EXERCISE DESCRIPTION:
With both ends included, repeat exactly the lines of the entries below from the one containing "Select the Livet enligt Dagny cover" down to the one containing "has height=490, width=1280.", and no others.

DATASET RECORDS:
__________

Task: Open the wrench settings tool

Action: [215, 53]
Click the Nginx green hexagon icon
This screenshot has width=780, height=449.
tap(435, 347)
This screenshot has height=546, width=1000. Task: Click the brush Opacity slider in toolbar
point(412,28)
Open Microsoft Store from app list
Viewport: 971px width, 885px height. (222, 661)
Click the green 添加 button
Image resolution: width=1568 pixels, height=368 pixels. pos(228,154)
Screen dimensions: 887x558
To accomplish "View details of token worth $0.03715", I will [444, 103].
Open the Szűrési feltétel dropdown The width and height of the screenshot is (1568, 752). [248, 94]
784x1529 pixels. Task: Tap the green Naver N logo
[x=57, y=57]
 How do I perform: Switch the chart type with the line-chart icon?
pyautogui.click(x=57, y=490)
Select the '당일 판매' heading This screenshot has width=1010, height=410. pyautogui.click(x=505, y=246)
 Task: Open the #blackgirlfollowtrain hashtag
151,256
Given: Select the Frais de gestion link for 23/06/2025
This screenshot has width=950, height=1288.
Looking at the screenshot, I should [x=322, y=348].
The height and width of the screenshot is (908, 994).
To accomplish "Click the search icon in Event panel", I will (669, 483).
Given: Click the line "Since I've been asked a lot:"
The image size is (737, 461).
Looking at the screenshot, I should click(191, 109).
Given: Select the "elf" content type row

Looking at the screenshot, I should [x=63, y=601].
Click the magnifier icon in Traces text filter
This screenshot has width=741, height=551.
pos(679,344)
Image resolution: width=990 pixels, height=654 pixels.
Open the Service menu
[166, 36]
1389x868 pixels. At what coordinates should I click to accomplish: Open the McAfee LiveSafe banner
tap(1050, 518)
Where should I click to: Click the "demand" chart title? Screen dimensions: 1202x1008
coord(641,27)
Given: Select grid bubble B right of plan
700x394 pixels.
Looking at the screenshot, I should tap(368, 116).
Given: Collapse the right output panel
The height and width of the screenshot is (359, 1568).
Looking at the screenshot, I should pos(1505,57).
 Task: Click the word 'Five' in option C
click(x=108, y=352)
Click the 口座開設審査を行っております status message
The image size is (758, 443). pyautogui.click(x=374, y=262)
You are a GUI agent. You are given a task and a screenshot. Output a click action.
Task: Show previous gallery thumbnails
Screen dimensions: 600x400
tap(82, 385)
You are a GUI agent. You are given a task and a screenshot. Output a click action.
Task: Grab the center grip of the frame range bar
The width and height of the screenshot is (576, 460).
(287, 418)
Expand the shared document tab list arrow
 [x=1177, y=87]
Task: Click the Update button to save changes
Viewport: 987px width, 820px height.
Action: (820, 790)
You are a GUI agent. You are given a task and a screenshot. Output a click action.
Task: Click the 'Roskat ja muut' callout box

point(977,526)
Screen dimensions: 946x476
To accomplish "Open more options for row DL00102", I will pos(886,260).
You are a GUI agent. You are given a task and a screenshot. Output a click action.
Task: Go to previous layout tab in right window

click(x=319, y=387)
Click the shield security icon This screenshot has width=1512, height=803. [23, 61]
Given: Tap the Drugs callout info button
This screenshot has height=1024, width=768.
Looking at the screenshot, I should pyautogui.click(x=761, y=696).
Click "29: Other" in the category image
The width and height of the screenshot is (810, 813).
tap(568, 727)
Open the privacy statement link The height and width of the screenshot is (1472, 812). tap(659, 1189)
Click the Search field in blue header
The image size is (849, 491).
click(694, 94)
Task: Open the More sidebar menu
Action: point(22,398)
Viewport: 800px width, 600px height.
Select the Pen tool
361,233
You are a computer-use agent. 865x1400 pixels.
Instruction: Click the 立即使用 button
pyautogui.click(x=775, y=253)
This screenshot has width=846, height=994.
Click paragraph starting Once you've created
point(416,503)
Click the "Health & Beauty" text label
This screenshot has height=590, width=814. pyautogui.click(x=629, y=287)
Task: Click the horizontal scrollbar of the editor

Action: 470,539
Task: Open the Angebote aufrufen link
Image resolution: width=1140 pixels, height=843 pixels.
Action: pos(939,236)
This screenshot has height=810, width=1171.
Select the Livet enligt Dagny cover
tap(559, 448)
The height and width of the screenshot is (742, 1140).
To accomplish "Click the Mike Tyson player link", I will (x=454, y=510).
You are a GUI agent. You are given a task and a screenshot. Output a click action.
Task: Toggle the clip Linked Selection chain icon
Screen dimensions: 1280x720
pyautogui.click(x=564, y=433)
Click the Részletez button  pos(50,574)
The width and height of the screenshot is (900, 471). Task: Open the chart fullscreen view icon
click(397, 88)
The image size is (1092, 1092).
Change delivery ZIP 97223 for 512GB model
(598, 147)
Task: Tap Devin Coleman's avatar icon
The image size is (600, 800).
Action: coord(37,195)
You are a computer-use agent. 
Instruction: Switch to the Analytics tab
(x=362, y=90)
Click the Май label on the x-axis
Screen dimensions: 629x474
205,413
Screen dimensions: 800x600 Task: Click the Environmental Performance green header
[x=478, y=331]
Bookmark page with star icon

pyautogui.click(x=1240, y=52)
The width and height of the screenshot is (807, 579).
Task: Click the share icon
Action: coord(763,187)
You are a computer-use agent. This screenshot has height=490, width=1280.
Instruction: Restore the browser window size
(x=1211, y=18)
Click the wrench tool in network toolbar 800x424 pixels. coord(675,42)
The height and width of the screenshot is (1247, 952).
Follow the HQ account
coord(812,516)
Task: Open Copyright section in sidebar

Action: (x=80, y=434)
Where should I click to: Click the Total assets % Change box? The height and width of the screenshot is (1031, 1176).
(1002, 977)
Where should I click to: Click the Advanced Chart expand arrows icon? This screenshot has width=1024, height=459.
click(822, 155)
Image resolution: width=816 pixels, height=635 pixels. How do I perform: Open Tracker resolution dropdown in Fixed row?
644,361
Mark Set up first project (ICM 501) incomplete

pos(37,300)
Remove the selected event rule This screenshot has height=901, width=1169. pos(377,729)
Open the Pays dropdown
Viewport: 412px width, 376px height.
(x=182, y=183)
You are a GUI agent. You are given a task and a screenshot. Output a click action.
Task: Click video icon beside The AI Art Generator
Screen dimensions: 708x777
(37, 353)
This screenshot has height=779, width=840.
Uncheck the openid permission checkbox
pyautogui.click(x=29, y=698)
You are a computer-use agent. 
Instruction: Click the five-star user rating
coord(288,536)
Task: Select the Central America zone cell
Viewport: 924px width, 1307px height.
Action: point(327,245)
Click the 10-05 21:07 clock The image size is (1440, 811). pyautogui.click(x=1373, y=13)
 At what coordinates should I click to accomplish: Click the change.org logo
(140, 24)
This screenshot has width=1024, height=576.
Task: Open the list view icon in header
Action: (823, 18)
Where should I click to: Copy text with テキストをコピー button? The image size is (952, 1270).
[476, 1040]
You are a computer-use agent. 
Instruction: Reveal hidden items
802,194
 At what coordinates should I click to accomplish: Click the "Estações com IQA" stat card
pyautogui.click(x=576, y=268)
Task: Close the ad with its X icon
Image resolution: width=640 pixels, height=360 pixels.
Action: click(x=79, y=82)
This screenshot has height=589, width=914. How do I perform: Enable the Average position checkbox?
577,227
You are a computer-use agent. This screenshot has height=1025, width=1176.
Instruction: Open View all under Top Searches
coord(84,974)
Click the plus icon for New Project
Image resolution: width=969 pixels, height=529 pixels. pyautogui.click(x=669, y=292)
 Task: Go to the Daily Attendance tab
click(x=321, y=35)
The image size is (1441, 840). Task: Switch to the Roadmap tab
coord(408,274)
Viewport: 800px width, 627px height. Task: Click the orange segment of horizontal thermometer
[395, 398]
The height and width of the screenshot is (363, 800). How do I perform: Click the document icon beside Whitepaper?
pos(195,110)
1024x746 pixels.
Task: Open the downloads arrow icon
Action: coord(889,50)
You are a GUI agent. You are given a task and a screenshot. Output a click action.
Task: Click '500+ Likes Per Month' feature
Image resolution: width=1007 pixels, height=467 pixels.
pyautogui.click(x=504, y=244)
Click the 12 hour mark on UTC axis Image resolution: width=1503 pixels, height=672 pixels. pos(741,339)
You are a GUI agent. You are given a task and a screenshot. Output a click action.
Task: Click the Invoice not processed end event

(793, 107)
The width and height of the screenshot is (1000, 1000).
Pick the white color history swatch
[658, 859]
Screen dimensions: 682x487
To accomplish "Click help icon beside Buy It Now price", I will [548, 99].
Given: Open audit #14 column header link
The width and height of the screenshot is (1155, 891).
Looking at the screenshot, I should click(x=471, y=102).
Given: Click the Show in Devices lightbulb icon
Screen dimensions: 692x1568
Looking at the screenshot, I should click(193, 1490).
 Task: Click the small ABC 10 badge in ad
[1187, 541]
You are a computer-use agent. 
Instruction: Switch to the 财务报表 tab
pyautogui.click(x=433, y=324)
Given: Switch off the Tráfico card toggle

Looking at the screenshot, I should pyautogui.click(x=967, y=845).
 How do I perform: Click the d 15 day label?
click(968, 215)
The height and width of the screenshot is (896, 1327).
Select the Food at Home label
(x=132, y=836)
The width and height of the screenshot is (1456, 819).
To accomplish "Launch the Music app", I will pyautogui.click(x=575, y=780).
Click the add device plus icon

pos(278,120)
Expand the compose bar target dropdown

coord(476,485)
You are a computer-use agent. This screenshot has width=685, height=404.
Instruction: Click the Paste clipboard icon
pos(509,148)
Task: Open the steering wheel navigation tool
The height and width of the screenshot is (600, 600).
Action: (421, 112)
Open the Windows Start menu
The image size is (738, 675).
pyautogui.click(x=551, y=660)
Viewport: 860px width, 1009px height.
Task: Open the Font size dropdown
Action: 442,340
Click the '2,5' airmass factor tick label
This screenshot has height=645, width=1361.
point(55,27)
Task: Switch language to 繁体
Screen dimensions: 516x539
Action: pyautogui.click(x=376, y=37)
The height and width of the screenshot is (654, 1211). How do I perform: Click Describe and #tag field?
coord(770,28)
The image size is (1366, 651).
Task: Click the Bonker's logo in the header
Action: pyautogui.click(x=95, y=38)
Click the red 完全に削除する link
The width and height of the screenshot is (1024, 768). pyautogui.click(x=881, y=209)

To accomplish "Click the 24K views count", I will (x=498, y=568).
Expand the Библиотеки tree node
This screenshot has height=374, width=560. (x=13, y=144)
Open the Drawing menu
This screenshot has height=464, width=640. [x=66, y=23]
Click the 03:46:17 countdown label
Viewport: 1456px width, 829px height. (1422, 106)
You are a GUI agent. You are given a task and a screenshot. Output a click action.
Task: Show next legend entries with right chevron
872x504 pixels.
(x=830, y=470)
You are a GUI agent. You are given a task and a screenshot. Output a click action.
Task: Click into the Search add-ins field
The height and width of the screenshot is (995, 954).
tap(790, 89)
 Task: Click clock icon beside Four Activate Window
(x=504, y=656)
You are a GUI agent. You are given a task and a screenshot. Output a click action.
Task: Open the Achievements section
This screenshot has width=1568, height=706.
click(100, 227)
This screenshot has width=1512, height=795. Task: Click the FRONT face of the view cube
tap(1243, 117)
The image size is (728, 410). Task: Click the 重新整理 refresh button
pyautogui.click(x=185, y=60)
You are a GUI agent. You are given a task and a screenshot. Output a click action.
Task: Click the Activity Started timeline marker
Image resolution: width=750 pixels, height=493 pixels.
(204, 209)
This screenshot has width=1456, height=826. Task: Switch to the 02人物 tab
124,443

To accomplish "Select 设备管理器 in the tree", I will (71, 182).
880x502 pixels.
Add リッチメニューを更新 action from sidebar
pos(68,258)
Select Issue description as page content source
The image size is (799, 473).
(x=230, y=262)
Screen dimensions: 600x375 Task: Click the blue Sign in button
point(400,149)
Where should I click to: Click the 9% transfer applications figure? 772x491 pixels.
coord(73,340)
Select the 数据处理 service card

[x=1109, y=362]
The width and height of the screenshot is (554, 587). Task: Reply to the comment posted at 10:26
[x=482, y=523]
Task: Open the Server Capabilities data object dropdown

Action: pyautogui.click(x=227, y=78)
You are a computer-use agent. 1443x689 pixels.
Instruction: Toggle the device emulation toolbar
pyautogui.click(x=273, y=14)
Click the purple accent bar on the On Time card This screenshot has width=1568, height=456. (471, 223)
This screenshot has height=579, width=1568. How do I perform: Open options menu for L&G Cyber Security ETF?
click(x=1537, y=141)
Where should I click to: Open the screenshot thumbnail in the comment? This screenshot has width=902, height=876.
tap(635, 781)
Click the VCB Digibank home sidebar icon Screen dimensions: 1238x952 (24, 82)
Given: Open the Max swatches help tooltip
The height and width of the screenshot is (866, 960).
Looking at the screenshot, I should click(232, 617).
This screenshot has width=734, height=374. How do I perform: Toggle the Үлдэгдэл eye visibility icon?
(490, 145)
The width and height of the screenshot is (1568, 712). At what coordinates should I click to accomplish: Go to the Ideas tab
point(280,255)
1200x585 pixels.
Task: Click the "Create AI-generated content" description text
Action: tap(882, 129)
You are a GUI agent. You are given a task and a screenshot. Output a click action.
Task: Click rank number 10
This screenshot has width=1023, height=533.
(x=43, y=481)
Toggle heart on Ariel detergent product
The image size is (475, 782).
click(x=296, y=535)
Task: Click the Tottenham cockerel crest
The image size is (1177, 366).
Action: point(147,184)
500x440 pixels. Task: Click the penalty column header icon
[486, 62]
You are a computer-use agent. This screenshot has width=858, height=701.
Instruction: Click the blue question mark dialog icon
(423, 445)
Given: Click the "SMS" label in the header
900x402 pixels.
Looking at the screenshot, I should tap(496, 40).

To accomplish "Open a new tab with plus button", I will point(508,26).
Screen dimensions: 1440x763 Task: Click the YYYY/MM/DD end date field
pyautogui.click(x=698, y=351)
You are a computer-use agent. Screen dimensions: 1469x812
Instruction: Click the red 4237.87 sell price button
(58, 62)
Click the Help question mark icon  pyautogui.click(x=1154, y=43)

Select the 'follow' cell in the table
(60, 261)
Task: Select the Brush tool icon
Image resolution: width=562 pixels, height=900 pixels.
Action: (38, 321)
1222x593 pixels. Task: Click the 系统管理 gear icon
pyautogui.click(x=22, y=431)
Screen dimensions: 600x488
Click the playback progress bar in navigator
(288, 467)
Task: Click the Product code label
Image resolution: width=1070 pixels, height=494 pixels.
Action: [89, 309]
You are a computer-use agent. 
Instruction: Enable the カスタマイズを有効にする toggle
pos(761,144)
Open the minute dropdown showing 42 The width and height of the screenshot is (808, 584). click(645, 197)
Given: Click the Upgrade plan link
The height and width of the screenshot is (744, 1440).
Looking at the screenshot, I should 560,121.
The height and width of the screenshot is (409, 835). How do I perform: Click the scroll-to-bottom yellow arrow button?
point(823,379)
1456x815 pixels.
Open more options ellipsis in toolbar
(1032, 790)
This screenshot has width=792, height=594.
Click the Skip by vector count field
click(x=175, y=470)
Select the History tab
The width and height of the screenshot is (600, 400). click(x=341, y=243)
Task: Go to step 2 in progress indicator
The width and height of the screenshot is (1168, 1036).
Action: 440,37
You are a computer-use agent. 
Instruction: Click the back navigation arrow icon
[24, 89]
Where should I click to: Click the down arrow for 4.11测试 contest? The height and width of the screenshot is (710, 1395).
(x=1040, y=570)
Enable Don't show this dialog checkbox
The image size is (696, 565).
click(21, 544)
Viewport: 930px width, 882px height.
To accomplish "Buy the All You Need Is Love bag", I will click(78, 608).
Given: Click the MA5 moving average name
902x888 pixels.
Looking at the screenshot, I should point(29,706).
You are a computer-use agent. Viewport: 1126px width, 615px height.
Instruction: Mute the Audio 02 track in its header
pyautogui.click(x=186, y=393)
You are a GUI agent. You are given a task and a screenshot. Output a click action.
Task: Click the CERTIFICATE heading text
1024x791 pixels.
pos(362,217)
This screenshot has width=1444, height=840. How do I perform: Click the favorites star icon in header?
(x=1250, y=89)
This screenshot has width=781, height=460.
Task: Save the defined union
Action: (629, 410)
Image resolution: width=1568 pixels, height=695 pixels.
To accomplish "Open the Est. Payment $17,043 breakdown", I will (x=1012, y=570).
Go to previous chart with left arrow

__________

THE COMPLETED TASK:
Select the Livet enligt Dagny cover
tap(559, 448)
The height and width of the screenshot is (742, 1140).
To accomplish "Click the Mike Tyson player link", I will (x=454, y=510).
You are a GUI agent. You are given a task and a screenshot. Output a click action.
Task: Toggle the clip Linked Selection chain icon
Screen dimensions: 1280x720
pyautogui.click(x=564, y=433)
Click the Részletez button  pos(50,574)
The width and height of the screenshot is (900, 471). Task: Open the chart fullscreen view icon
click(397, 88)
The image size is (1092, 1092).
Change delivery ZIP 97223 for 512GB model
(598, 147)
Task: Tap Devin Coleman's avatar icon
The image size is (600, 800).
Action: coord(37,195)
You are a computer-use agent. 
Instruction: Switch to the Analytics tab
(x=362, y=90)
Click the Май label on the x-axis
Screen dimensions: 629x474
205,413
Screen dimensions: 800x600 Task: Click the Environmental Performance green header
[x=478, y=331]
Bookmark page with star icon

pyautogui.click(x=1240, y=52)
The width and height of the screenshot is (807, 579).
Task: Click the share icon
Action: coord(763,187)
You are a computer-use agent. This screenshot has height=490, width=1280.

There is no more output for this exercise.